**What you need to do**: Once the line holding "This screenshot has" appears, repeat it and each line after it to the end of the data, exactly and with nothing else; pictures stay out.

[Data extracts]

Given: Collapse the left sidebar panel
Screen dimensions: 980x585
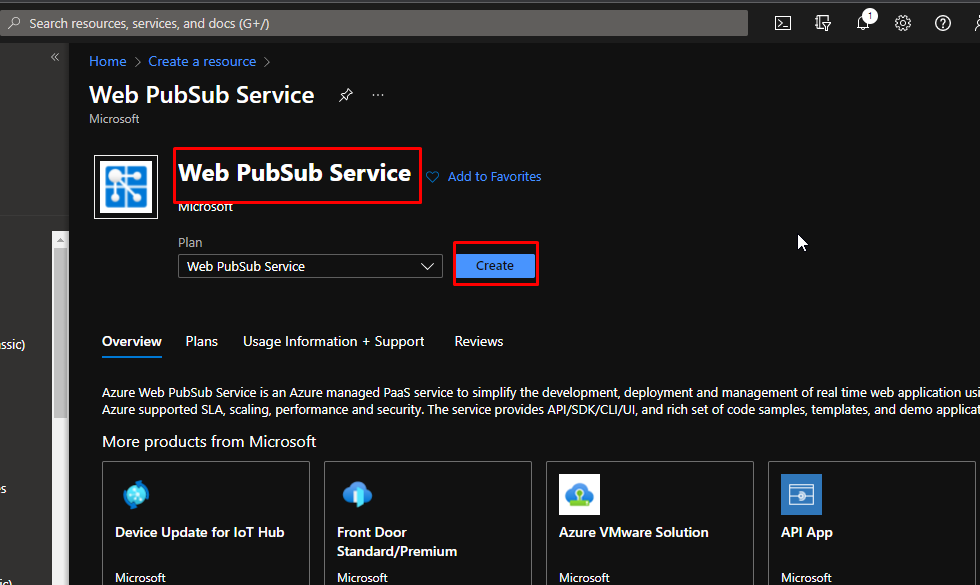Looking at the screenshot, I should [x=55, y=58].
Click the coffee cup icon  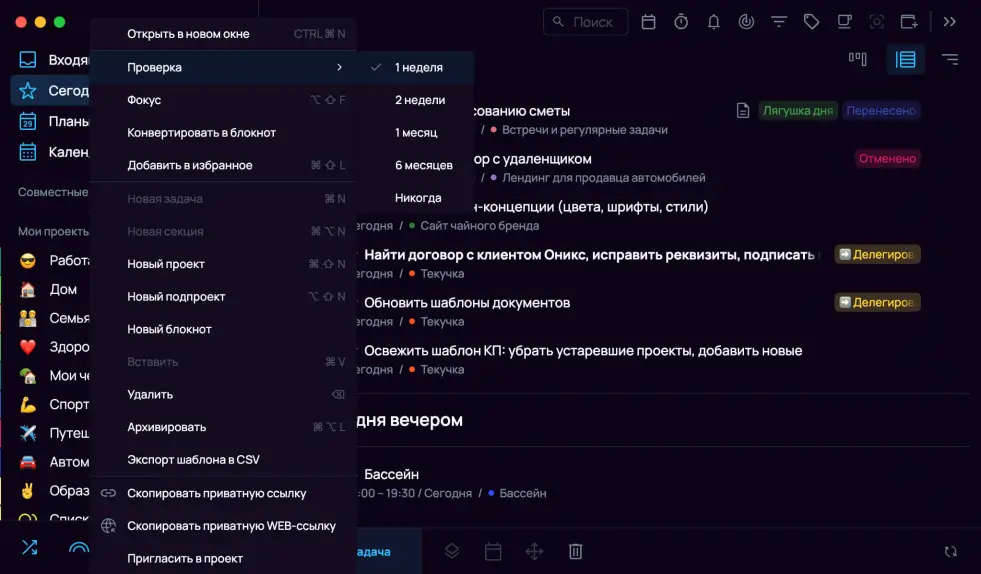(x=844, y=21)
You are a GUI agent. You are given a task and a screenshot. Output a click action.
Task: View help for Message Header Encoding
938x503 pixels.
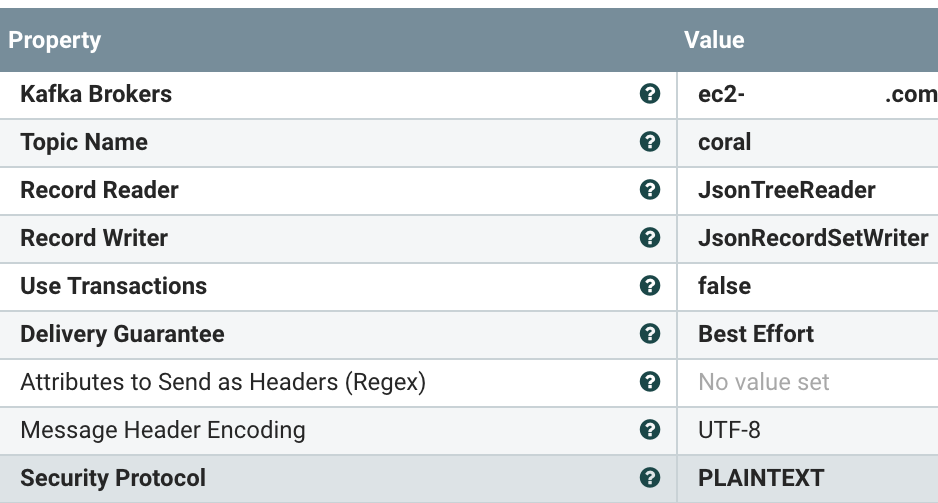point(650,429)
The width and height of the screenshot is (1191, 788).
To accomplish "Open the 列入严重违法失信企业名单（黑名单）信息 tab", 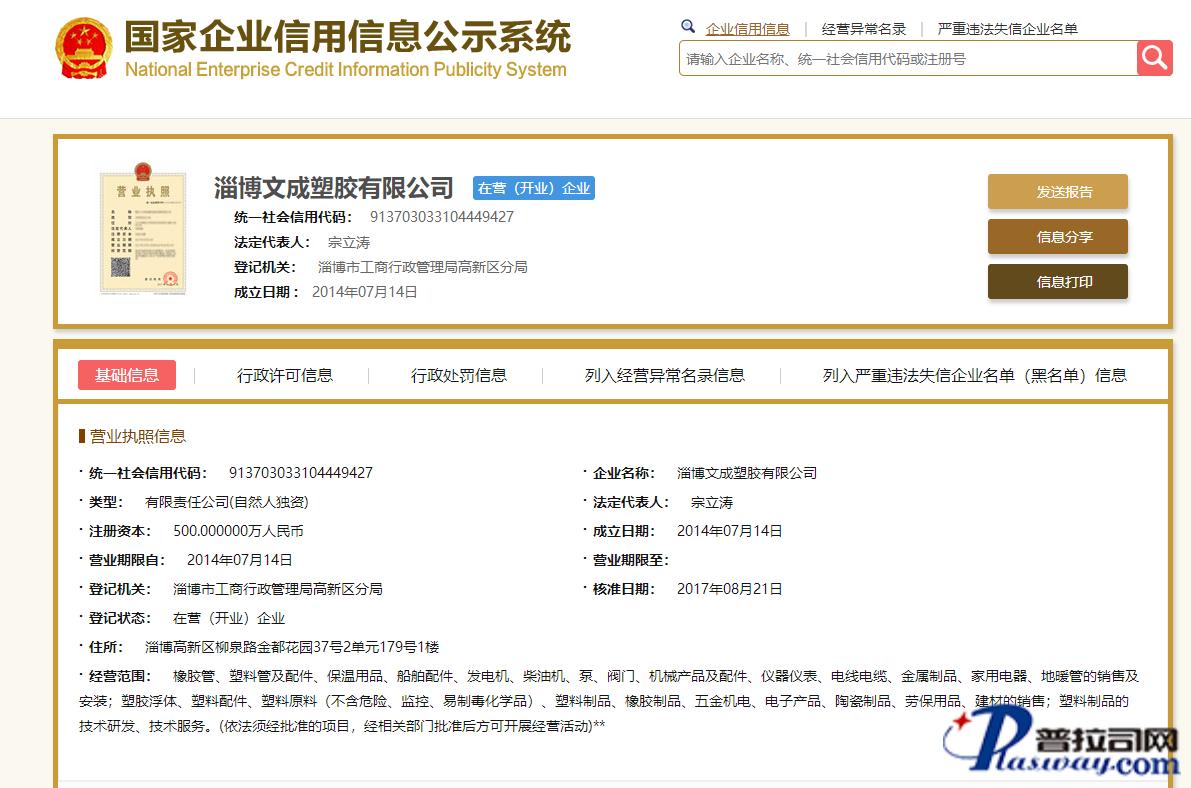I will pos(974,375).
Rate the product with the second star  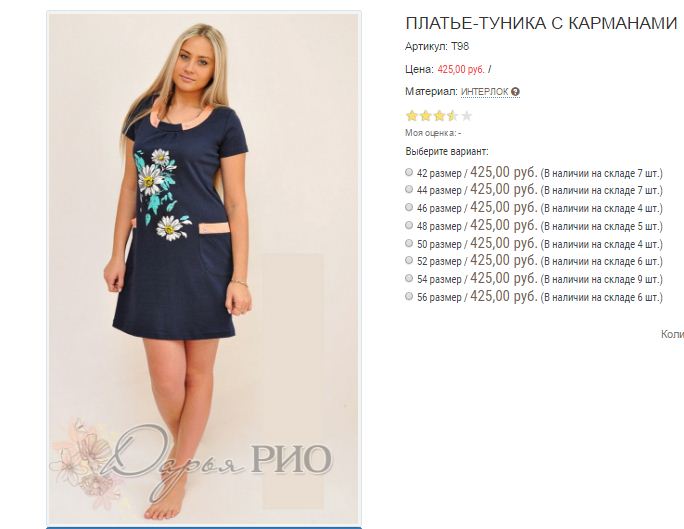425,116
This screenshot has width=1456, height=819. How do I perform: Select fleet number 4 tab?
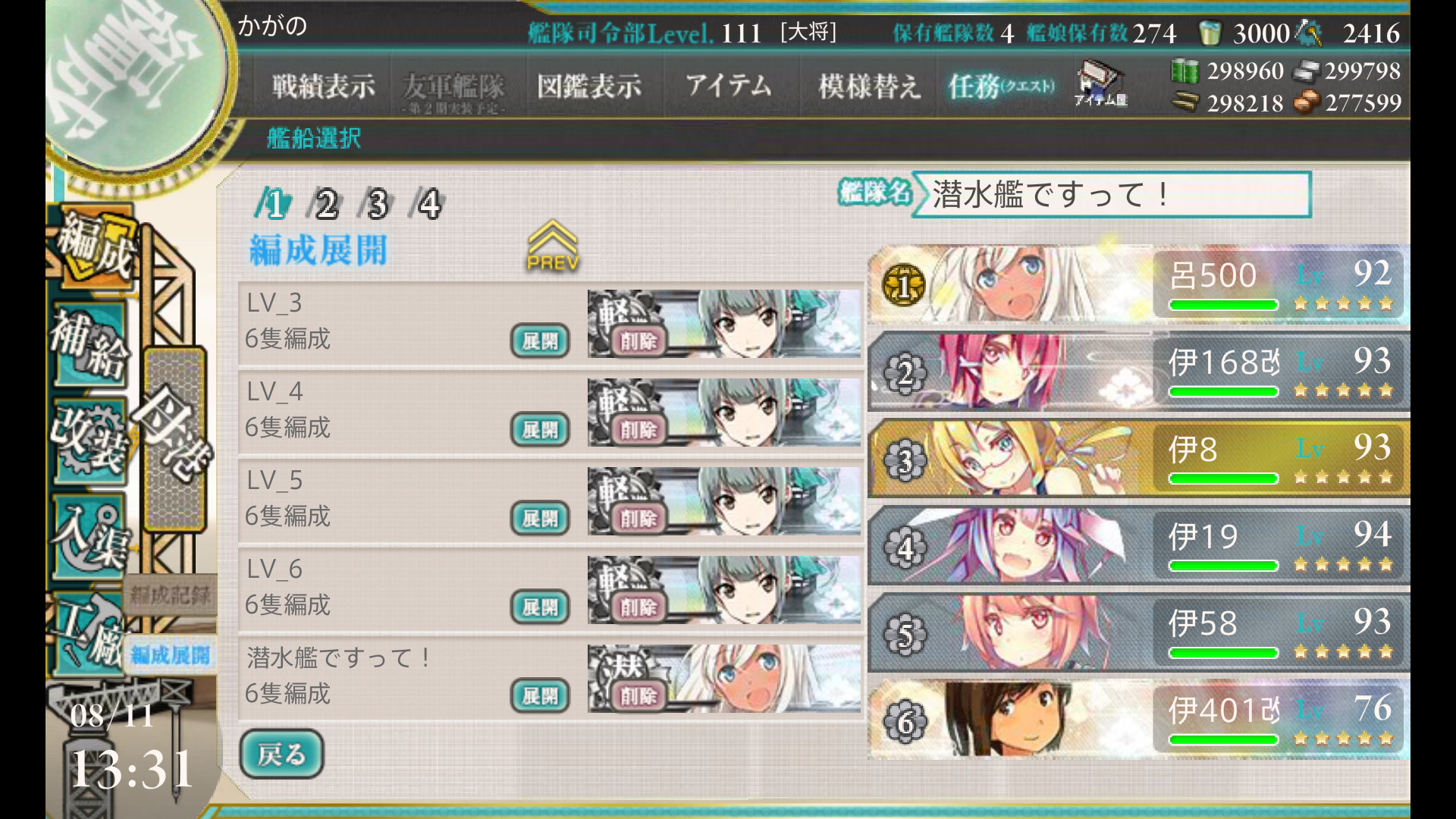[428, 203]

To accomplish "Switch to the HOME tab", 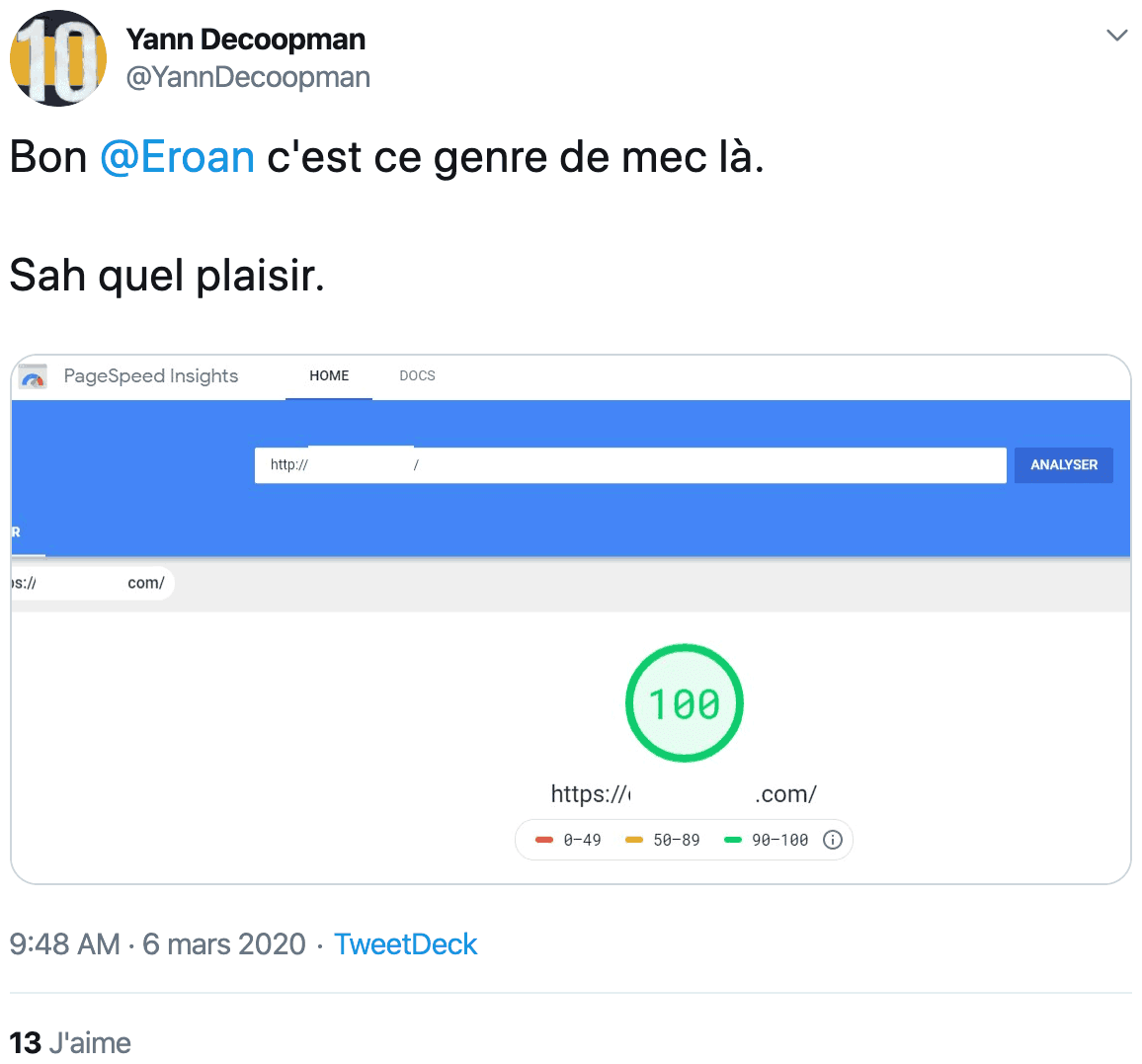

[/Data extracts]

**Answer to this task**:
This screenshot has width=1456, height=819. How do I perform: Select fleet number 4 tab?
[428, 203]

To accomplish "Switch to the HOME tab", 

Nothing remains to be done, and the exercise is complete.